Documents: In order to gain a broad insight into ICT implementation and integration in schools around the world, I will analyze documents emanating from four perspectives: (a) international policy documents and papers; (b) national governmental documents; (c) provincial governmental documents; and (d) local school ICT .
Data from the interviews will be analysed using a system called coding schemes (Nachmias and Frankfort-Nachmias, 1996). The purpose of coding schemes is to categorize the data into smaller clusters of similar content to allow simple analysis of the data (Lazarsfeld and Barton, cited in Nachmias and Nachmias, 1987).

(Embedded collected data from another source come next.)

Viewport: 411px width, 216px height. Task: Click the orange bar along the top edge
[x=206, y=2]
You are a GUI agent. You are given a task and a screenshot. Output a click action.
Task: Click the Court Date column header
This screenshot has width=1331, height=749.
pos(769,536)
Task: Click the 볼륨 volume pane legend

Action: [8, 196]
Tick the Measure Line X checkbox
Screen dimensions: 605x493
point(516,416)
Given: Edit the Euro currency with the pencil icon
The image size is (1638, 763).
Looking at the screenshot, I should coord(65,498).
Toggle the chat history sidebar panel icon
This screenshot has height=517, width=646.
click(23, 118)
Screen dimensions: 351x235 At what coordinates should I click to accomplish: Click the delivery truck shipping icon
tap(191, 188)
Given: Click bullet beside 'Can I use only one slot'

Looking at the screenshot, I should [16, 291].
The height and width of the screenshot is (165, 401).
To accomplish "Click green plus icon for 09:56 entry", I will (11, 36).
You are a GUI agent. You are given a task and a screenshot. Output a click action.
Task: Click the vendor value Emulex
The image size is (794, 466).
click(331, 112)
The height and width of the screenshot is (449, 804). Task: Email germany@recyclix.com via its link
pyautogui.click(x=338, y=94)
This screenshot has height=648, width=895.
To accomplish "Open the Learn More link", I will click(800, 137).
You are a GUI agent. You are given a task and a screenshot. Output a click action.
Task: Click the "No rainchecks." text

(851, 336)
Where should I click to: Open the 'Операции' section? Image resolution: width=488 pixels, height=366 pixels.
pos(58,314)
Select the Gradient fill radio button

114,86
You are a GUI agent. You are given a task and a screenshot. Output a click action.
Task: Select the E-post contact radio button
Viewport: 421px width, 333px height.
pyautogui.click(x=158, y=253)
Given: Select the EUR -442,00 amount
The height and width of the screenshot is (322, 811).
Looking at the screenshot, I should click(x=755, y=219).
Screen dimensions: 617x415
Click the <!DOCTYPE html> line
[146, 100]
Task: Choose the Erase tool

A computer word program will be used to categorize and group this data into smaller clusters according to the questions that will be asked.
A spread sheet computer program will be used to organize the data into coding schemes.
It is my intention to uphold to all rules regarding the code of conduct. The following include some of the ethical issues that I anticipate during the research period and how I will resolve them.
Access to resources is enshrined in various guidelines and coded of ethics. It is a person's right to withhold any information and he/she should not be coerced to provide any information.
Consent is the provision of approval on a certain matter. Therefore, one should not gain access to information without the consent of the concerned person or authority.
People's rights should be respected for example, during the interview process.
Confidentiality is a set of guidelines or a promise that places limitations on certain types of information. I intend to keep some of the information that I obtain confidential if the respondent has requested.
Right to withdraw. A person, during an interview may feel like he/she is not willing to respond to the questions. I will therefore not use force to obtain any data.
Anticipated Practical Issues
The problem with the tape recorder is that non-verbal communication for example the interviewees' facial expressions and body movements that might be useful for the interview, is eliminated to a greater extent. This might result in vital information being lost during the transcription process.
There is a scarcity of schools with computers and separated by great distances making the sample size to be small.